WHAT TO WORK ON: Exclude all pictures, and reproduce exactly the lines from the one containing "Task: Copy the Deployment correlation ID" through the end of the records, with nothing else added.

Extracted data entries:
◇ ◇ ◇

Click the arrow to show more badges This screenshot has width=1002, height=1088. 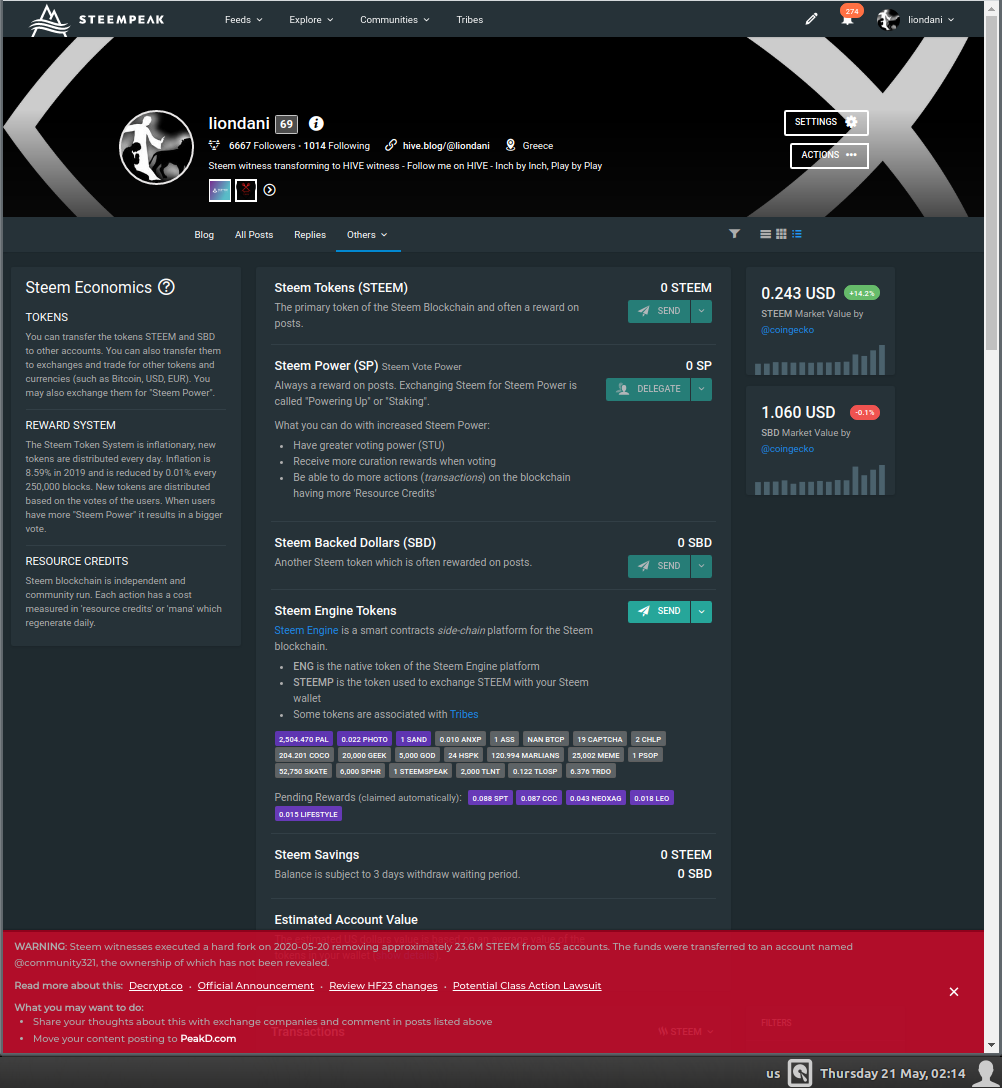[x=270, y=190]
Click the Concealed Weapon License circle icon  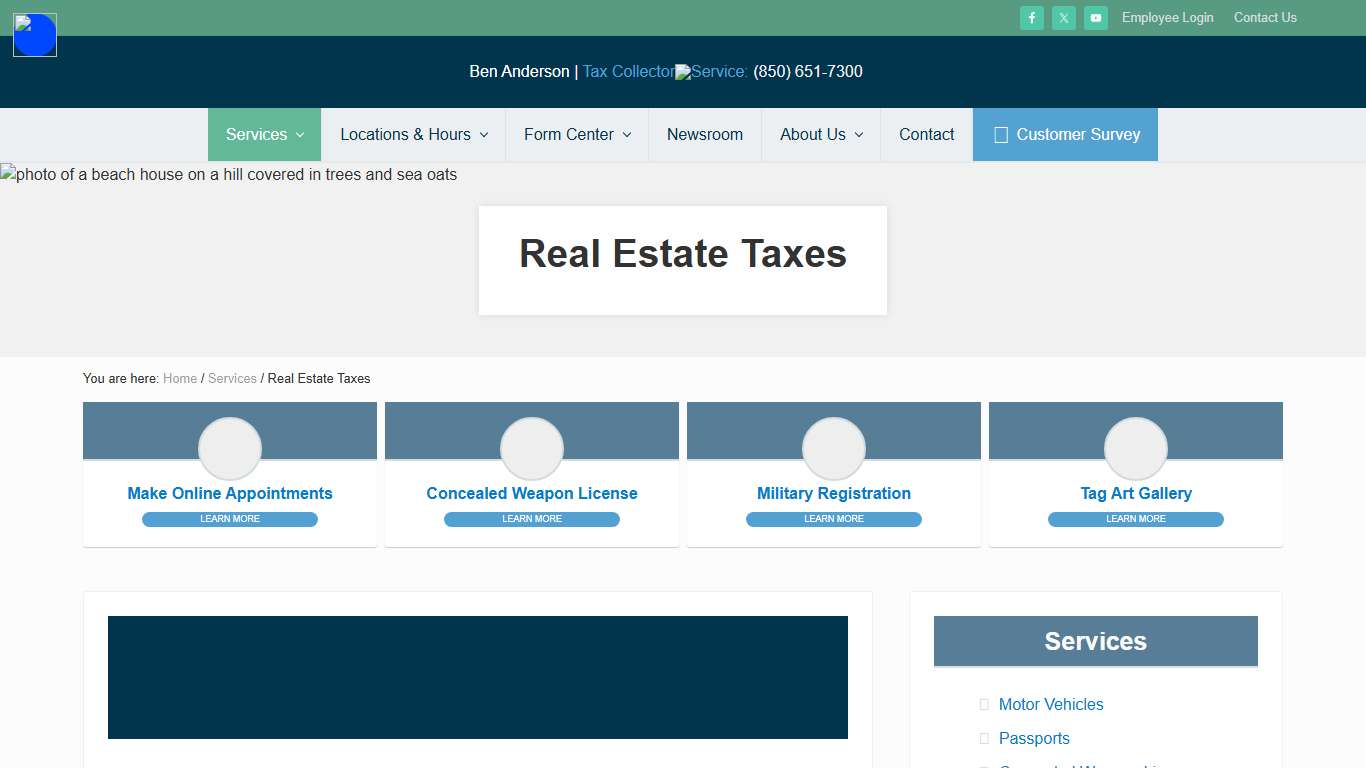[531, 448]
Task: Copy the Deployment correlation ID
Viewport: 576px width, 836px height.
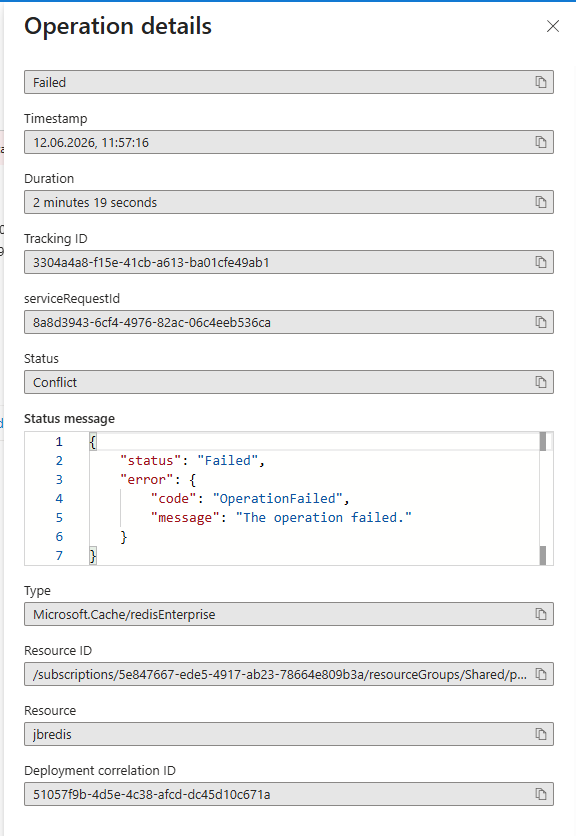Action: 541,794
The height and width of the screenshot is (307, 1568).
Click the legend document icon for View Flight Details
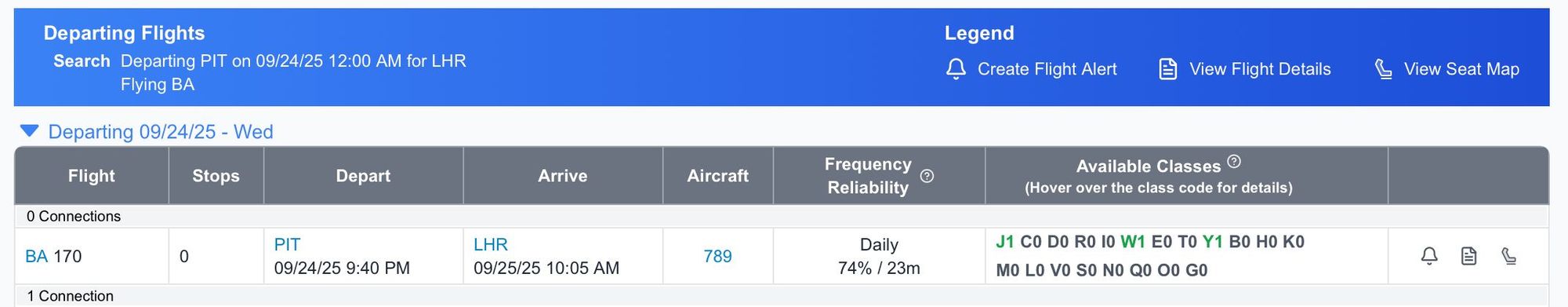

◇ ◇ ◇

ANSWER TO THIS PROBLEM:
Task: Copy the Deployment correlation ID
Viewport: 576px width, 836px height.
Action: 541,794
The height and width of the screenshot is (307, 1568).
Click the legend document icon for View Flight Details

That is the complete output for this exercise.